The 280 million Americans can relax from my ad hominem attack by knowing that time is on their side.


Julie A Hofmann - 9/7/2004

I like cricket. I especially like test matches. It's definitely a more interesting and ballsier sport than baseball. I don't actually like the one-day stuff, though, and would much rather spend my money elsewhere. I think cricket in the US will fail, or become no more popular than football (the real kind) as a professional sport simply because the nature of all sport in the US is so different. There is unfortunately no tradition of sports teams being truly local teams (with the exception of the Packers). There is no youth system.

Much of the reason for the continued success of cricket and football outside the US is fan loyalty -- loyalty that is at its roots very much tied into community. There's county cricket (go Kent!) and football leagues that allow movement between the different divisions. Yes, the bigger teams have support that crosses local lines, but even there (and I'm clearly talking football here), there are community ties that go beyond locale and into traditional religious- and class affiliations (Liverpool v. Everton, for example). The last time a team tried to break free from its local community, a huge number of locals made it clear they'd rather follow a new, non-professional team, rather than pretend that Wimbledon had any business in Milton Keynes.

Anyway, all I'm saying is that there's a lot more to it than length of games -- but I still think that cricket and football are awfully good.


Derek Charles Catsam - 9/7/2004

Manand --
I wrote a bit about cricket on Rebunk the other day.
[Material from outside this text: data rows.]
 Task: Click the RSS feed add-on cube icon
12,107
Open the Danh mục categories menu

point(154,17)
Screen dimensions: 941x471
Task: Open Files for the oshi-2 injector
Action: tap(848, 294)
Let's be fair with this "attention span" nonsense. Given that non-Amereicans have an equally hard time following baseball and American football, largely because of what is perceived as the stop-and-start nature of the games, and the fact that the games are perceived as taking too long (ask any rugby fan about American football and length of games will come up) I do not buy this attention span ad hominem -- it's a nice cheap shot. It just has no bearing in reality. There may be lots of reasons why Americans have not embraced cricket. Length of games may be one, though length of games may not necessarily mean that it is an attention span question, but rather that the games are too long -- Americans who want to curb the length of our own sports do not necessarily do so because of attention spans. But so may simple unfamiliarity when we have baseball, which we love and which is itself a wonderful sport. Cheap generalizations about 280 million people might make you feel good about cricket, I guess. But they are not exactly what I would call a formula for convincing those same 280,000,000 people that you have an argument worth taking seriously.